26 - Drive Talk

345 64 14
                                    





"Hm, kangen banget sama Jakarta" celetuk Chaeryeong di perjalanan mereka kembali ke Bandung. Sambil melihat jalanan dari kaca disampingnya

Dan Jeno akui, Jakarta hari ini memang cerah. Bawaannya menyenangkan.

Ia pun tersenyum menanggapi "Jakarta masih sama aja Rie. Ngga ada yang berubah"

"Oh ya? Selama setaunan ini?"

"Eh ada ding yang berubah. Karena ngga ada lo, Jakarta bagi gue cuma kota yang suram dan semua yang gue liat dan rasakan adalah kenangan kita"

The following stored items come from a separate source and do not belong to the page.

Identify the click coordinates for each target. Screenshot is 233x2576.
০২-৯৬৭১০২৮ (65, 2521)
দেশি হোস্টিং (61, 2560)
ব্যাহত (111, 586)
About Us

Ekspresi Chaeryeong langsung berubah jijik "Otak lo konslet kayanya"

Jeno tertawa renyah, merasakan betapa utuh dia sekarang

Tiba tiba sebuah pikiran melesat di kepalanya. Jeno langsung membelokkan arah mobilnya. Menuju suatu tempat.

Awalnya, Chaeryeong tidak sadar. Dan Jeno pun tidak mengatakan apapun. Sampai Chaeryeong mengenali jalan yang ditempuh, gadis itu langsung berkerut heran menoleh pada Jeno

"Kok lewat sini? Emang mau kemana?"

Jeno hanya tersenyum geli melihat ekspresi kebingungan Chaeryeong. Cowo itu tidak menjawab apapun hingga mereka telah sampai pada tujuan

Melihat apa yang ada di depannya, Chaeryeong tertegun sejenak, lalu berkerut heran dan bertanya pada cowo yang berada di sampingnya
"Ngapain kesini, Jen?"

Dan dengan gerakan yang sialnya begitu atractive di mata Chaeryeong, Jeno membuka seatbelt-nya, lalu menghadap Chaeryeong sepenuhnya. Seperti adegan di film.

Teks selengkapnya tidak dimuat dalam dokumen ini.